EXERCISE TASK: Format the lines from the start of the data through the line holding "pos(122,454)", inclusive, as a numbered list, leaving out any blank lines.
** Start of DATA SUPPLIED **
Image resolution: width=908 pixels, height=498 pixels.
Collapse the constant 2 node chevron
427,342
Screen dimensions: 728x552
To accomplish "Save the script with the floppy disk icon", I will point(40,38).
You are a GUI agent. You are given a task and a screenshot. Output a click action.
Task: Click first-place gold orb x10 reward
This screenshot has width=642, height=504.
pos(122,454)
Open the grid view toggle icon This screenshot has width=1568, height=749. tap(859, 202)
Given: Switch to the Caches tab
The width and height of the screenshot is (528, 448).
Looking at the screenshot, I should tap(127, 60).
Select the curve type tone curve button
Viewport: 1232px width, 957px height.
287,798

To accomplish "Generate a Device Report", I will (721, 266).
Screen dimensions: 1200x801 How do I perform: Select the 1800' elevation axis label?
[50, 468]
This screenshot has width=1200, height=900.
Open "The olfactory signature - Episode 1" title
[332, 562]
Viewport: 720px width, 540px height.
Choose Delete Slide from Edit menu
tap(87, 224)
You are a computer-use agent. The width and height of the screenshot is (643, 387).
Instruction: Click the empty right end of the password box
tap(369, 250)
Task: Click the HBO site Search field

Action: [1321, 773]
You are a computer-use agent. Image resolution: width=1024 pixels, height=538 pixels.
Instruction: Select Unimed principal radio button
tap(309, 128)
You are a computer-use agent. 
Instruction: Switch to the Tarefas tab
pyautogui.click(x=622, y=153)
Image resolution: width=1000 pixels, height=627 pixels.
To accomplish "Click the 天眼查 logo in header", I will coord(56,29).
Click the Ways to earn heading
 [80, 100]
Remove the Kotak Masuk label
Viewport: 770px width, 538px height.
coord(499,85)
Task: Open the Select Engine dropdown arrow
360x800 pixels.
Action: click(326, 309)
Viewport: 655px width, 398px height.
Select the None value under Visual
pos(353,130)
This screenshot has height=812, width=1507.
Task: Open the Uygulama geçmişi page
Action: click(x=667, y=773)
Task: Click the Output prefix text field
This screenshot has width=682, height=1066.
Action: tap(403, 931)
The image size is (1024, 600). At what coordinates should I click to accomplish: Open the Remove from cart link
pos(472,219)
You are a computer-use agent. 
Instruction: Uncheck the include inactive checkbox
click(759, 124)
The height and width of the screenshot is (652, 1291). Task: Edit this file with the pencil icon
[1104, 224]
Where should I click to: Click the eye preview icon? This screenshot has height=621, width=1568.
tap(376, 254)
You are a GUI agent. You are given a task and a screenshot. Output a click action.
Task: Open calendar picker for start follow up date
** End of DATA SUPPLIED **
COMPLETE ANSWER:
1. Image resolution: width=908 pixels, height=498 pixels.
2. Collapse the constant 2 node chevron
3. 427,342
4. Screen dimensions: 728x552
5. To accomplish "Save the script with the floppy disk icon", I will point(40,38).
6. You are a GUI agent. You are given a task and a screenshot. Output a click action.
7. Task: Click first-place gold orb x10 reward
8. This screenshot has width=642, height=504.
9. pos(122,454)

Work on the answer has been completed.